Review for NeurIPS paper: Canonical 3D Deformer Maps: Unifying parametric and non-parametric methods for dense weakly-supervised category reconstruction

NeurIPS 2020

Canonical 3D Deformer Maps: Unifying parametric and non-parametric methods for dense weakly-supervised category reconstruction

Review 1

Summary and Contributions: This paper addresses the problem of inferring shape and texture given a collection of images where each image depicts a different instance of a shape category with known object masks and sparse keypoints during training. This paper incorporates a lot of different pieces, but the main technical contribution is to combine predicting (spherical) surface canonical coordinates with the C3DPO nonrigid SfM pipeline. The paper evaluates on several datasets and quantitatively compares against CMR [29] for shape reconstruction and qualitatively for shape texture transfer.

Strengths: This paper addresses a hard problem. While the main components were demonstrated in previous work (image => canonical coordinates with cycle loss for mapping to a single canonical shape [34], C3DPO for nonrigid shape reconstruction with sparse keypoints [43]), their combination for dense shape reconstruction and texture transfer makes it interesting and timely. The paper also incorporates other technical details for improving the results - appearance loss (used in prior work [32]), soft occlusion regularization, and deformation model for generating texture. The quantitative and qualitative improvement over CMR [29] (state of the art) for shape reconstruction is compelling and model ablations with respect to shape reconstruction look reasonable.

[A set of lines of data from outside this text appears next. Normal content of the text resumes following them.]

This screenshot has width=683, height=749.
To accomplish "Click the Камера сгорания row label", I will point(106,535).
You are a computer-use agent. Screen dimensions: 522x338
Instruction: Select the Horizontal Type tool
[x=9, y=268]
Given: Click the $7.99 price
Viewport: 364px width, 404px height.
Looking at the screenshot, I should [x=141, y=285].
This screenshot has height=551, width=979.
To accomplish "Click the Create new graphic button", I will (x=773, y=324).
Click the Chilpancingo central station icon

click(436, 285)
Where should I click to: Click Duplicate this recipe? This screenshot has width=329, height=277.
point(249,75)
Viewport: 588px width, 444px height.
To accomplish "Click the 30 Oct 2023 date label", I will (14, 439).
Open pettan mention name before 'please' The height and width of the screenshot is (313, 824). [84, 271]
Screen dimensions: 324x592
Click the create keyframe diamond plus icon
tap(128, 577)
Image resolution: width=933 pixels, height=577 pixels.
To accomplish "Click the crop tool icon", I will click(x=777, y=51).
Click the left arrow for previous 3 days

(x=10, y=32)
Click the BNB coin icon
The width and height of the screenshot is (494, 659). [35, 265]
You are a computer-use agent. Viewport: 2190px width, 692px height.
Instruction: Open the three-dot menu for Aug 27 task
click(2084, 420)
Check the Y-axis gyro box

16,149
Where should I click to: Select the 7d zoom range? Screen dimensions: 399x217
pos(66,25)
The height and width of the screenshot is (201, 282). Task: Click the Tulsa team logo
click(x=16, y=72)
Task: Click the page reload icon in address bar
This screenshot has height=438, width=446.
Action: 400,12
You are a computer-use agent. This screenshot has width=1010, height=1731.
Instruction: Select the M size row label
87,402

Weaknesses: Suggestions for improvement: 1. The main weakness for me is that the contribution with respect to texture transfer is not fully evaluated. While the textures look qualitatively better than CMR’s in Figure 4, it’s not clear if the difference is solely due to better shape reconstruction. Missing is a comparison where CMR’s texture transfer method is applied to this paper’s proposed shape reconstruction pipeline. Also, it would be great if there is a quantitative evaluation with respect to texture transfer. A few potential ideas come to mind for quantitative evaluation - run a user study, evaluate a pre-trained classifier on the rendered shape with texture, compute FID score. 2. It would be good to see an experiment on how well the proposed method works on keypoint transfer (as is evaluated in the CSM paper [34]) to see whether the C3DPO shape model helps with this task. 3. Both this method and CMR uses ground truth masks and keypoints during training. It would be great to see how well the method performs when both the masks and keypoints are computed automatically during training and test (L147-148). 4. It would be good to have a more detailed discussion of the differences with respect to the shape and texture model of CMR (either in the related work or in Section 3). 5. While this paper just appeared at CVPR 2020, it may be worth mentioning anyways in the related work: Articulation-aware Canonical Surface Mapping. Nilesh Kulkarni, Abhinav Gupta, David Fouhey, Shubham Tulsiani. CVPR, 2020. 6. For B(k) and C(k), it may be good to try a sinusoidal positional encoding, similar to transformers and nerf. 7. It would be good to see F-score reported for shape reconstruction (see the paper "What Do Single-view 3D Reconstruction Networks Learn?” for setting up F-score). In light of these suggestions, I’m still leaning positive on this paper. However, for me, points (1) and (2) are the main limitations with the current paper draft.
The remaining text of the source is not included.